### DATA SHOWN

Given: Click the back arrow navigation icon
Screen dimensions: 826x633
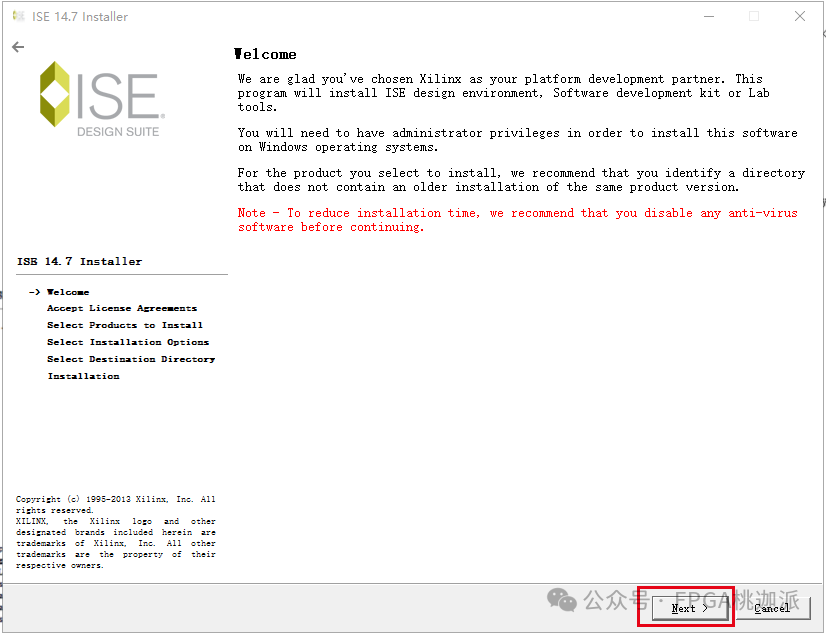Looking at the screenshot, I should (x=18, y=46).
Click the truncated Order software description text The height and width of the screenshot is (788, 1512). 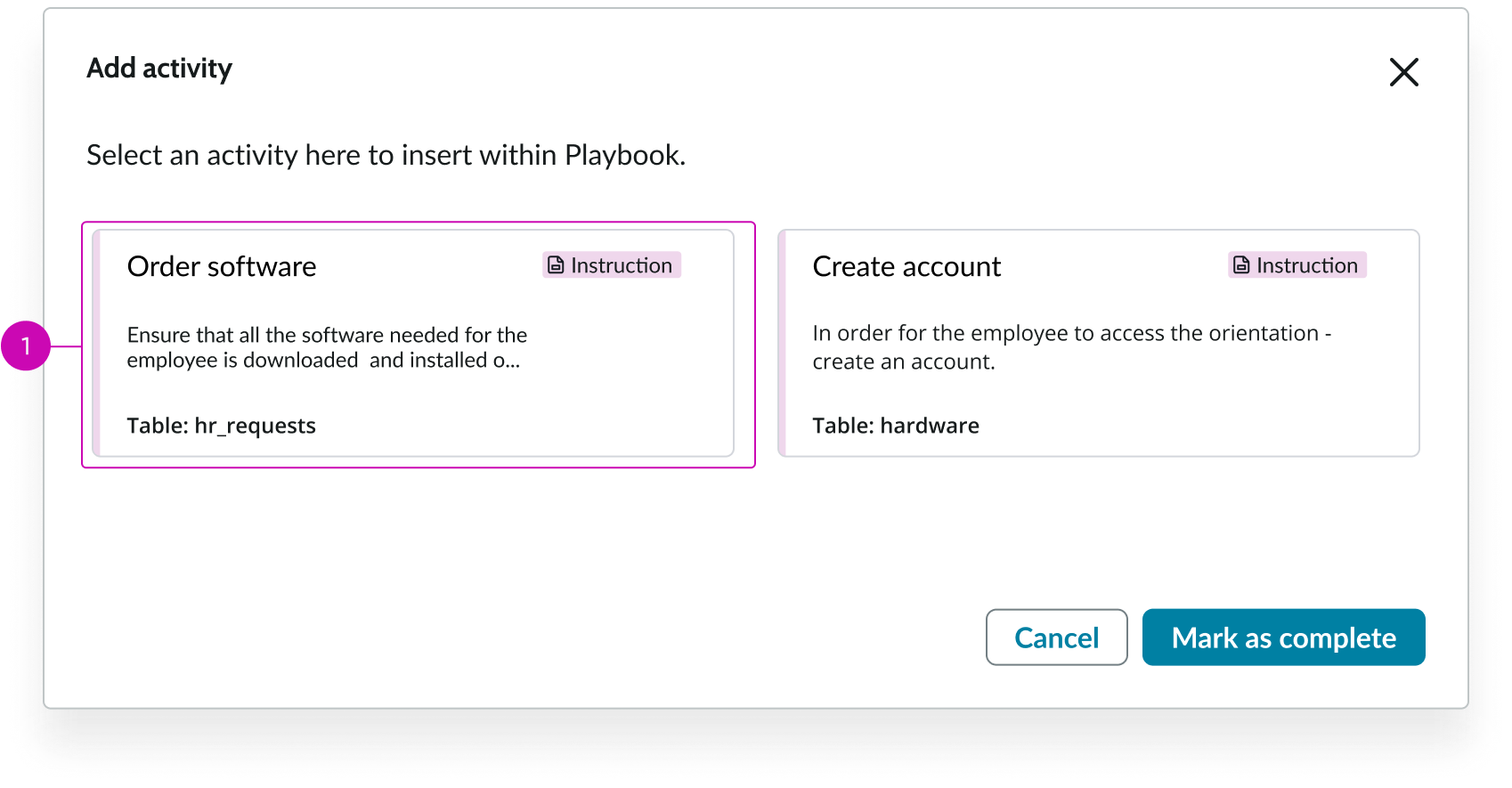pos(327,347)
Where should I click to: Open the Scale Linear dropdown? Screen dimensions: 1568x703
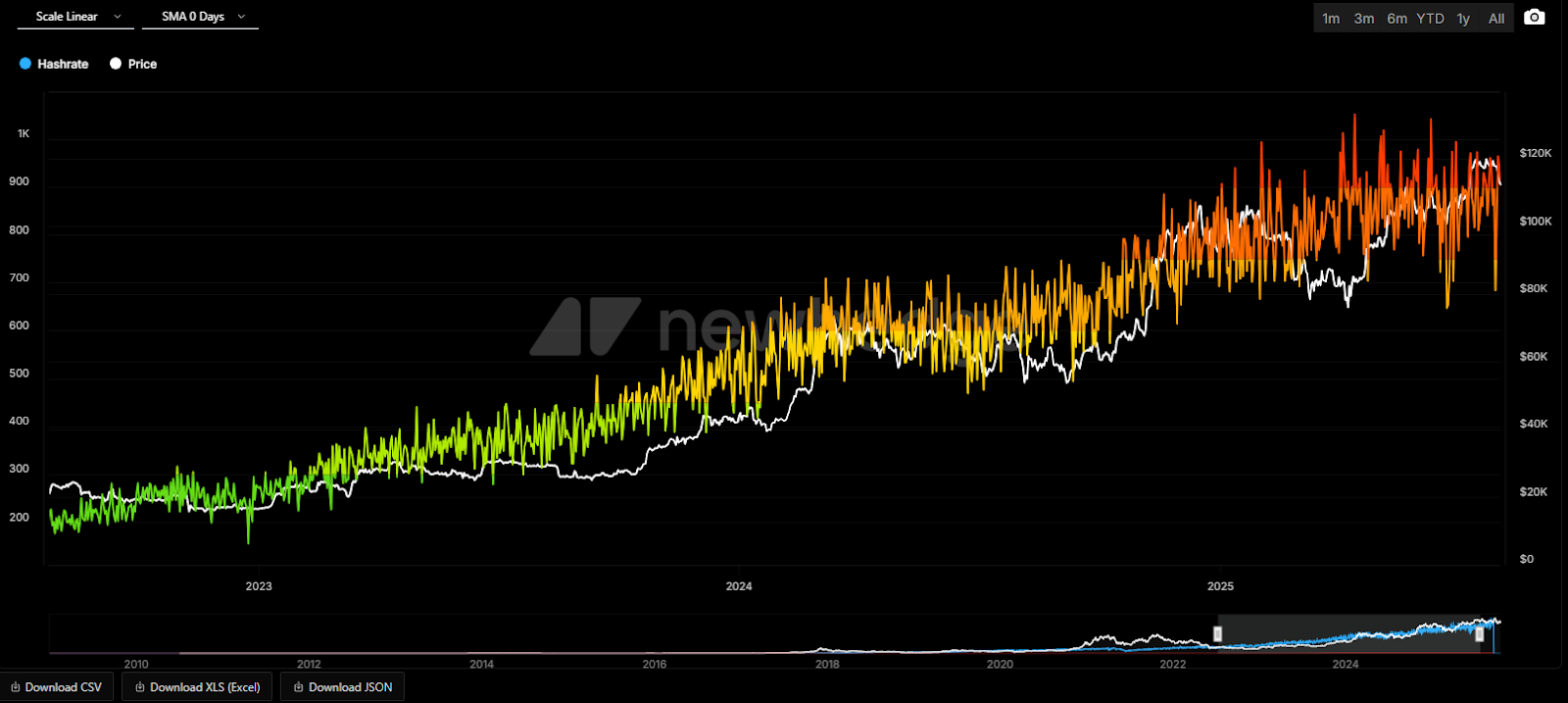(x=77, y=17)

######

Repeat verbatim the lines from the one holding "Where should I" through the end of the listing above, both ends included, but not the pictures.

- **RESULT OF THIS EXERCISE**:
Where should I click to: Open the Scale Linear dropdown? Screen dimensions: 1568x703
(x=77, y=17)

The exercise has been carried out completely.